I step to my truck to put the two packs of Jester for myself and a six pack of beer in the passenger side of the truck opening the door to the passenger side.

"Hold on.  I got something else for you," I tell the man taking off my coat.  "There's some change in the pocket.  And, I also got this for you.  Here's my card.  It's got my number on it.  Don't go to the hospital.  They suck."

"Thank you.  Thank you."

"What's your name?  And, where you from?"

"Nicholas.  I'm from Michigan.  I want to go back there."

"Really!?  Yeah I hate this state.  This state sucks.  The people are assholes."

"Oh.  I got nothing bad to say about this state.  This state has been good to me."

"It hasn't been good to me.  I want to go to Washington."

"Do you party or just take meds?"

"I just smoke a little weed and drink a little beer; smoke cigarettes and take meds."

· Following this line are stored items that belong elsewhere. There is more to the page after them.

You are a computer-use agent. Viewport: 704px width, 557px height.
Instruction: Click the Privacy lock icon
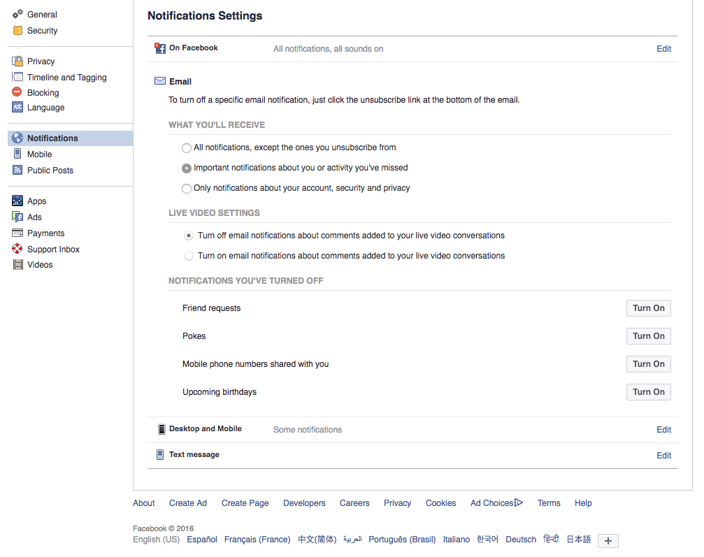(17, 62)
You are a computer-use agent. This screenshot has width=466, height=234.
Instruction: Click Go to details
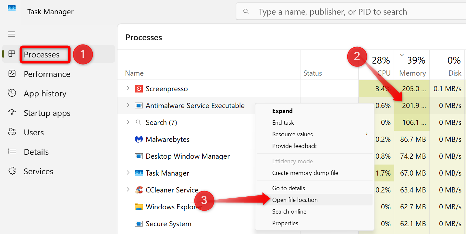click(x=288, y=188)
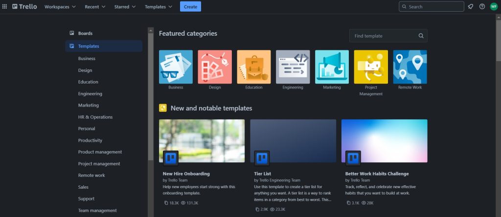Screen dimensions: 501x217
Task: Open the help question mark icon
Action: (482, 7)
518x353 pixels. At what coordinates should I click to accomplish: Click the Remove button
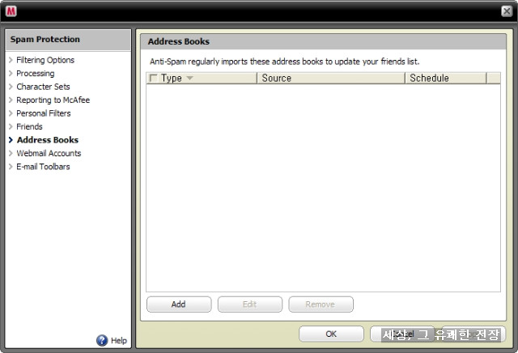[321, 304]
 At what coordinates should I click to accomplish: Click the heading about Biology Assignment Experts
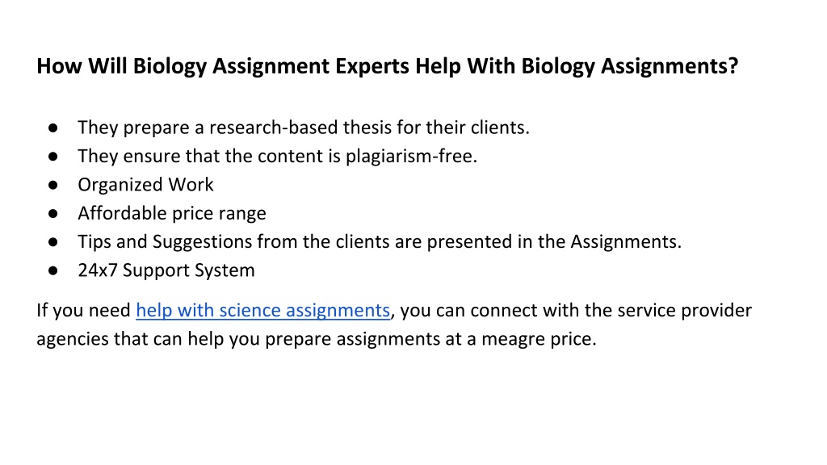click(x=387, y=66)
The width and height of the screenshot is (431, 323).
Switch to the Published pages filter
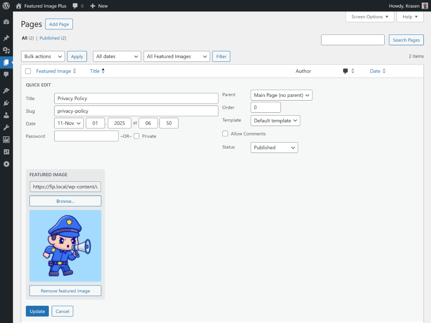[x=49, y=38]
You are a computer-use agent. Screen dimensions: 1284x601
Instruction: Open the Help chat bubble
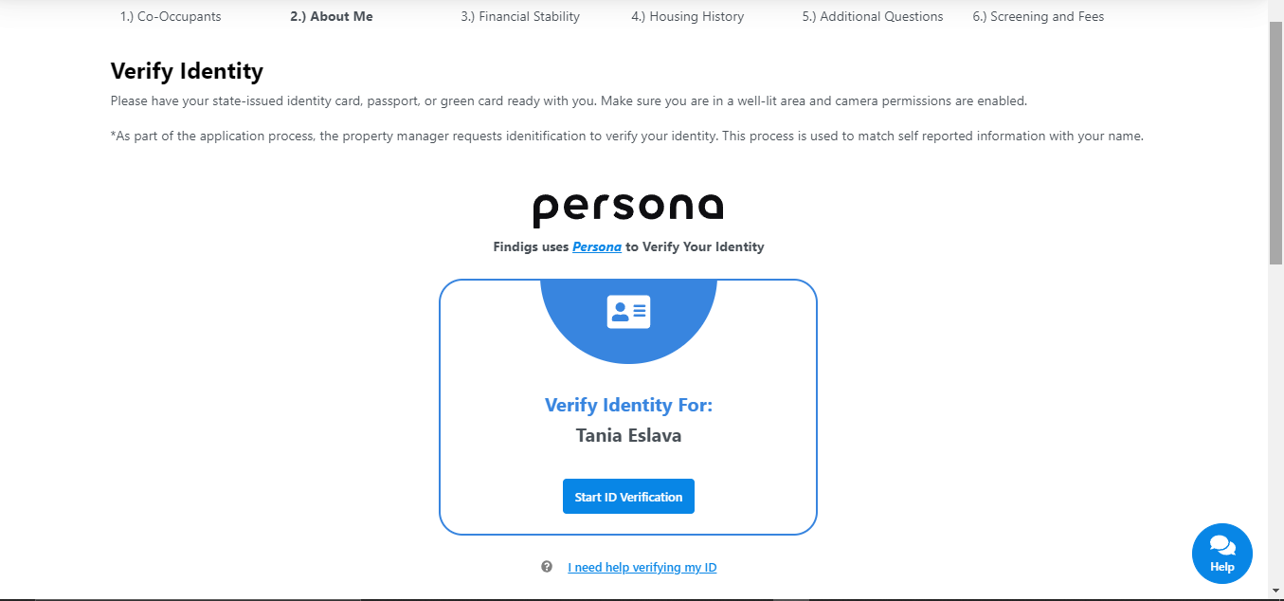(1221, 554)
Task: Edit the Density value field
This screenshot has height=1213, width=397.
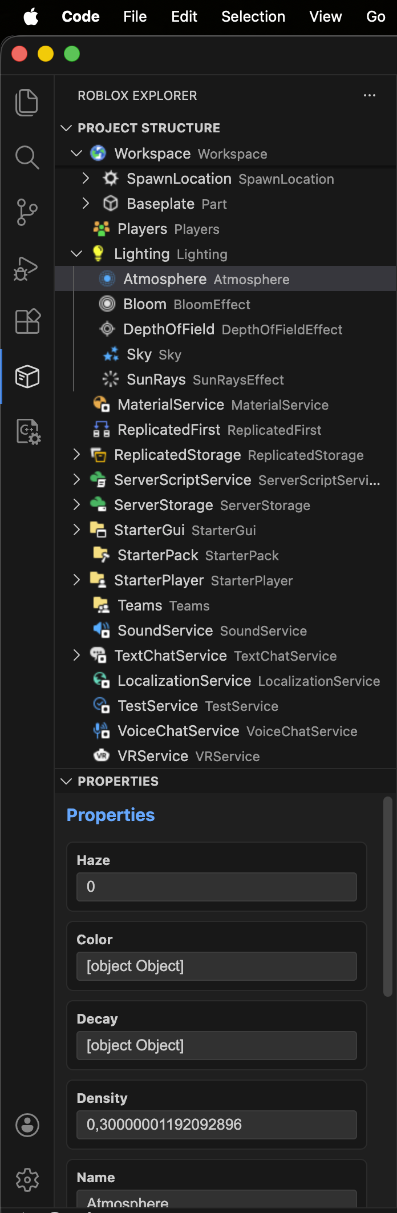Action: [216, 1125]
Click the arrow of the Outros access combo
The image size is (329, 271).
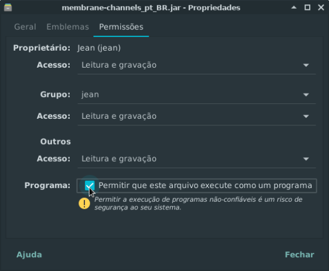(306, 159)
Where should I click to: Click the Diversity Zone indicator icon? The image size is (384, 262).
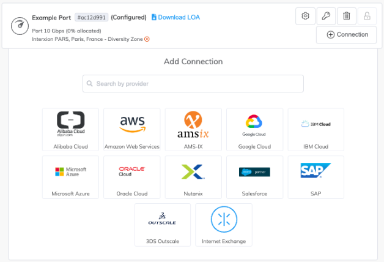coord(147,39)
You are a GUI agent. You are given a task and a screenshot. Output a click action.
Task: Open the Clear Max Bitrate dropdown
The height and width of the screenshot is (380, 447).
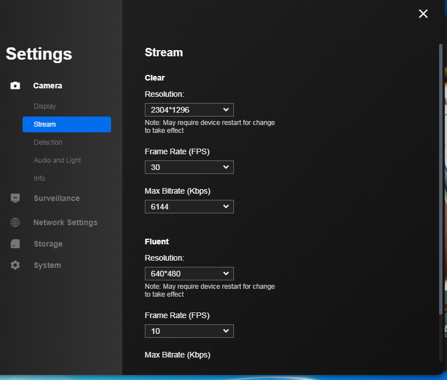pos(189,207)
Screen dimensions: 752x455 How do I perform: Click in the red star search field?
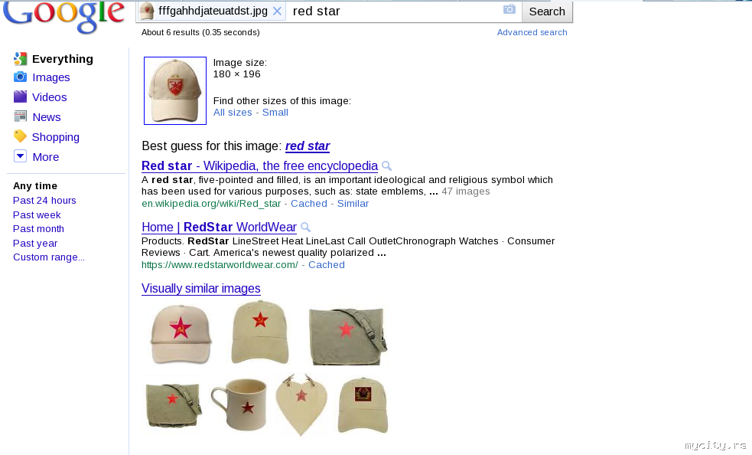[x=396, y=11]
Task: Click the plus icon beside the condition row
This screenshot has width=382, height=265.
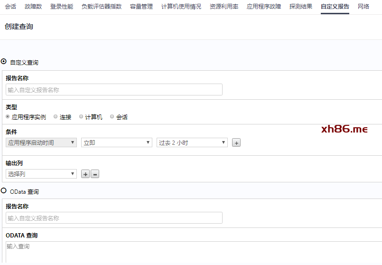Action: coord(236,142)
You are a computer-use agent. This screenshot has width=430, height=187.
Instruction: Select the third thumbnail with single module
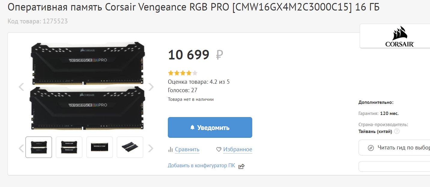click(x=100, y=147)
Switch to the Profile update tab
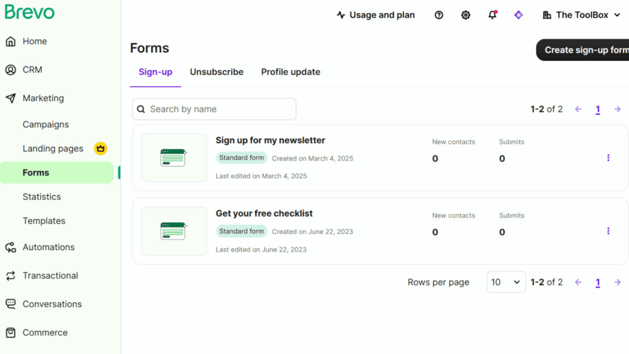 click(291, 72)
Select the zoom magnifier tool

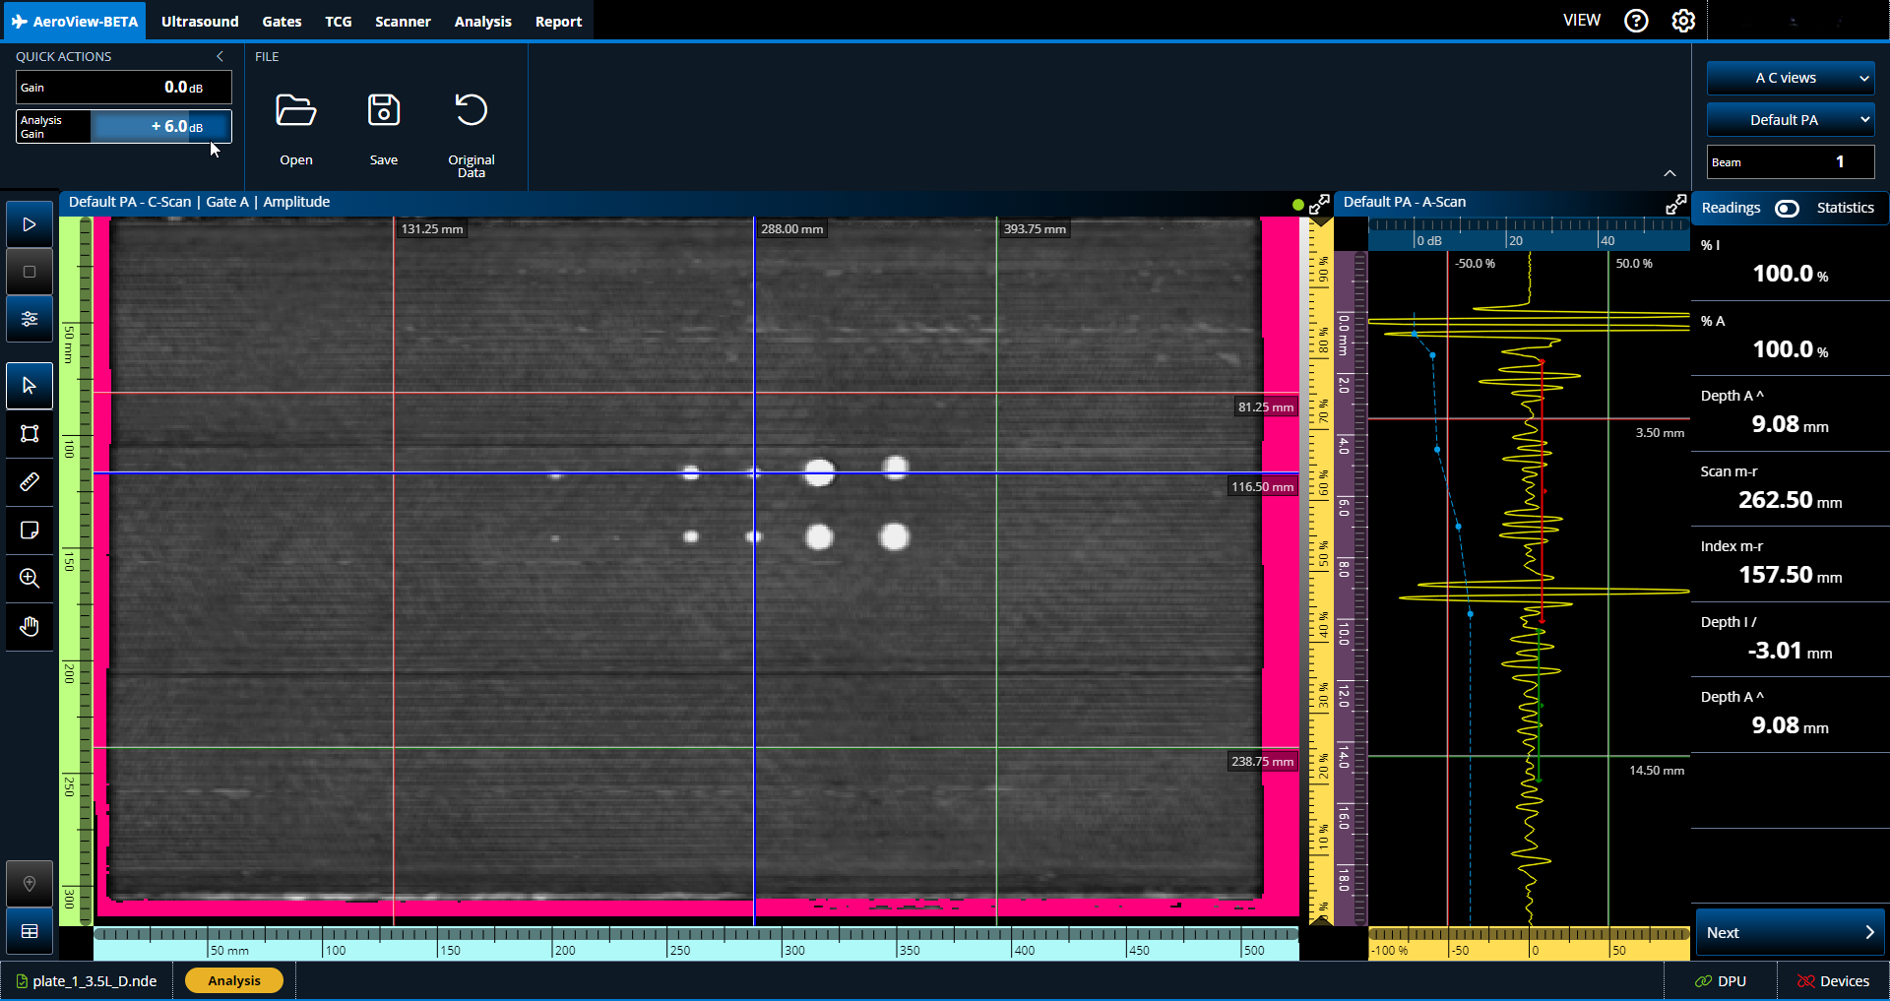tap(30, 579)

"Dude.  Do you have any weed?  Can I have some?"

"No.  I don't have any.  I can't get it anyway.  Alright.  Listen.  Don't go to the hospital.  They suck.  Just look how they sent you out into the cold with no clothes on.  Just see a doctor and take meds."

"OK.  I'm going to a meeting."

"Good.  Call me anytime."

I round the front of the my truck idling in front of the tobacconist as the man to whom I had been speaking removes the white, hospital issue blanket draped over his head and puts on the coat I had given him.

"See ya later," I say from the driver side door over the bed of the truck to Nicholas now shuffling from in front of the store towards a meeting.

I sit in the truck and drive off home to warmth and heat blasting because it is cold without a coat.